■ Directions for this task: Copy the following lines word for word, without changing anything.

::::

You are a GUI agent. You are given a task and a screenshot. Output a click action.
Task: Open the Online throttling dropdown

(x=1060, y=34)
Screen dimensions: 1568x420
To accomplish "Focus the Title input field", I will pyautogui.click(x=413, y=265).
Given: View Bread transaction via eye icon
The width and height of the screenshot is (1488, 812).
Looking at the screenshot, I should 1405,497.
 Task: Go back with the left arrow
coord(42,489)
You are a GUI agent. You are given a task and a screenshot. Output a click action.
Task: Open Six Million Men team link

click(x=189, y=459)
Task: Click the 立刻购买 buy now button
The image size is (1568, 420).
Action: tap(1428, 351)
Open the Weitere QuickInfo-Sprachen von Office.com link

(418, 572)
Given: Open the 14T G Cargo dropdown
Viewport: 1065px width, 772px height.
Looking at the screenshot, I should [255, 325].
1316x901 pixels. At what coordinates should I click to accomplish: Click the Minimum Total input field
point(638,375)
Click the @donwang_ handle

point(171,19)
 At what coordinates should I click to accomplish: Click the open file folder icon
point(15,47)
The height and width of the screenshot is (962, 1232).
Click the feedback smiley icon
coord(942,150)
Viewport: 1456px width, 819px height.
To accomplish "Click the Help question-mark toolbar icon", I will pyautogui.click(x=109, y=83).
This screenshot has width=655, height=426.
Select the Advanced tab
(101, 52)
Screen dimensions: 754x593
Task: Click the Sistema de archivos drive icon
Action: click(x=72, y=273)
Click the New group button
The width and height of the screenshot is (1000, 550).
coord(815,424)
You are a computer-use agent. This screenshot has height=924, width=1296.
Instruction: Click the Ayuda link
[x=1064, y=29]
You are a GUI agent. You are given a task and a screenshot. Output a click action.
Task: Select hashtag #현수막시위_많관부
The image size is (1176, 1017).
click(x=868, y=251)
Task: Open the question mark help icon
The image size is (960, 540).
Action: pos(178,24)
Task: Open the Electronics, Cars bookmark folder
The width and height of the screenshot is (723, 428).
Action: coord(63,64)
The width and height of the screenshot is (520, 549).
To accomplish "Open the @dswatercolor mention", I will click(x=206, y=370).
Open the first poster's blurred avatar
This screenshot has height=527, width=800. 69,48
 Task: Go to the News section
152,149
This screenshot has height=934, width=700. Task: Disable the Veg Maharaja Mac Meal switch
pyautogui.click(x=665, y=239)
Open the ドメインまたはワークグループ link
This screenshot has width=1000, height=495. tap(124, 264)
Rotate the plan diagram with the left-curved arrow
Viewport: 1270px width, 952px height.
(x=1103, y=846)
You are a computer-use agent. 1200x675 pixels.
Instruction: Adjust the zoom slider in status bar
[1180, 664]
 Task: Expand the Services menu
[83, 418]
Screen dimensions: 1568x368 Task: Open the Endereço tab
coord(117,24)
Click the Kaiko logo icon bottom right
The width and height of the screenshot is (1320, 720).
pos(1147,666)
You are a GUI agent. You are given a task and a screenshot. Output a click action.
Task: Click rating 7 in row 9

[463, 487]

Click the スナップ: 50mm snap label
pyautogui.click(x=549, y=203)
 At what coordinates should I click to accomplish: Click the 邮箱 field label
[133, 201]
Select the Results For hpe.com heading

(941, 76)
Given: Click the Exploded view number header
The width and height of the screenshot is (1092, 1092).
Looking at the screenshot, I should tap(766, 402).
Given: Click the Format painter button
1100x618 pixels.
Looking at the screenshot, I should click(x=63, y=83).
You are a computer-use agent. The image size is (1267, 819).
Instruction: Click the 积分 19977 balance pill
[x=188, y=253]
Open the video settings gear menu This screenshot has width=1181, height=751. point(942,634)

::::

■ Solution below:
You are a GUI agent. You are given a task and a screenshot. Output a click action.
Task: Open the Online throttling dropdown

(x=1060, y=34)
Screen dimensions: 1568x420
To accomplish "Focus the Title input field", I will pyautogui.click(x=413, y=265).
Given: View Bread transaction via eye icon
The width and height of the screenshot is (1488, 812).
Looking at the screenshot, I should 1405,497.
 Task: Go back with the left arrow
coord(42,489)
You are a GUI agent. You are given a task and a screenshot. Output a click action.
Task: Open Six Million Men team link

click(x=189, y=459)
Task: Click the 立刻购买 buy now button
The image size is (1568, 420).
Action: tap(1428, 351)
Open the Weitere QuickInfo-Sprachen von Office.com link

(418, 572)
Given: Open the 14T G Cargo dropdown
Viewport: 1065px width, 772px height.
Looking at the screenshot, I should [255, 325].
1316x901 pixels. At what coordinates should I click to accomplish: Click the Minimum Total input field
point(638,375)
Click the @donwang_ handle

point(171,19)
 At what coordinates should I click to accomplish: Click the open file folder icon
point(15,47)
The height and width of the screenshot is (962, 1232).
Click the feedback smiley icon
coord(942,150)
Viewport: 1456px width, 819px height.
To accomplish "Click the Help question-mark toolbar icon", I will pyautogui.click(x=109, y=83).
This screenshot has width=655, height=426.
Select the Advanced tab
(101, 52)
Screen dimensions: 754x593
Task: Click the Sistema de archivos drive icon
Action: click(x=72, y=273)
Click the New group button
The width and height of the screenshot is (1000, 550).
coord(815,424)
You are a computer-use agent. This screenshot has height=924, width=1296.
Instruction: Click the Ayuda link
[x=1064, y=29]
You are a GUI agent. You are given a task and a screenshot. Output a click action.
Task: Select hashtag #현수막시위_많관부
The image size is (1176, 1017).
click(x=868, y=251)
Task: Open the question mark help icon
The image size is (960, 540).
Action: pos(178,24)
Task: Open the Electronics, Cars bookmark folder
The width and height of the screenshot is (723, 428).
Action: coord(63,64)
The width and height of the screenshot is (520, 549).
To accomplish "Open the @dswatercolor mention", I will click(x=206, y=370).
Open the first poster's blurred avatar
This screenshot has height=527, width=800. 69,48
 Task: Go to the News section
152,149
This screenshot has height=934, width=700. Task: Disable the Veg Maharaja Mac Meal switch
pyautogui.click(x=665, y=239)
Open the ドメインまたはワークグループ link
This screenshot has width=1000, height=495. tap(124, 264)
Rotate the plan diagram with the left-curved arrow
Viewport: 1270px width, 952px height.
(x=1103, y=846)
You are a computer-use agent. 1200x675 pixels.
Instruction: Adjust the zoom slider in status bar
[1180, 664]
 Task: Expand the Services menu
[83, 418]
Screen dimensions: 1568x368 Task: Open the Endereço tab
coord(117,24)
Click the Kaiko logo icon bottom right
The width and height of the screenshot is (1320, 720).
pos(1147,666)
You are a GUI agent. You are given a task and a screenshot. Output a click action.
Task: Click rating 7 in row 9

[463, 487]

Click the スナップ: 50mm snap label
pyautogui.click(x=549, y=203)
 At what coordinates should I click to accomplish: Click the 邮箱 field label
[133, 201]
Select the Results For hpe.com heading

(941, 76)
Given: Click the Exploded view number header
The width and height of the screenshot is (1092, 1092).
Looking at the screenshot, I should tap(766, 402).
Given: Click the Format painter button
1100x618 pixels.
Looking at the screenshot, I should click(x=63, y=83).
You are a computer-use agent. The image size is (1267, 819).
Instruction: Click the 积分 19977 balance pill
[x=188, y=253]
Open the video settings gear menu This screenshot has width=1181, height=751. point(942,634)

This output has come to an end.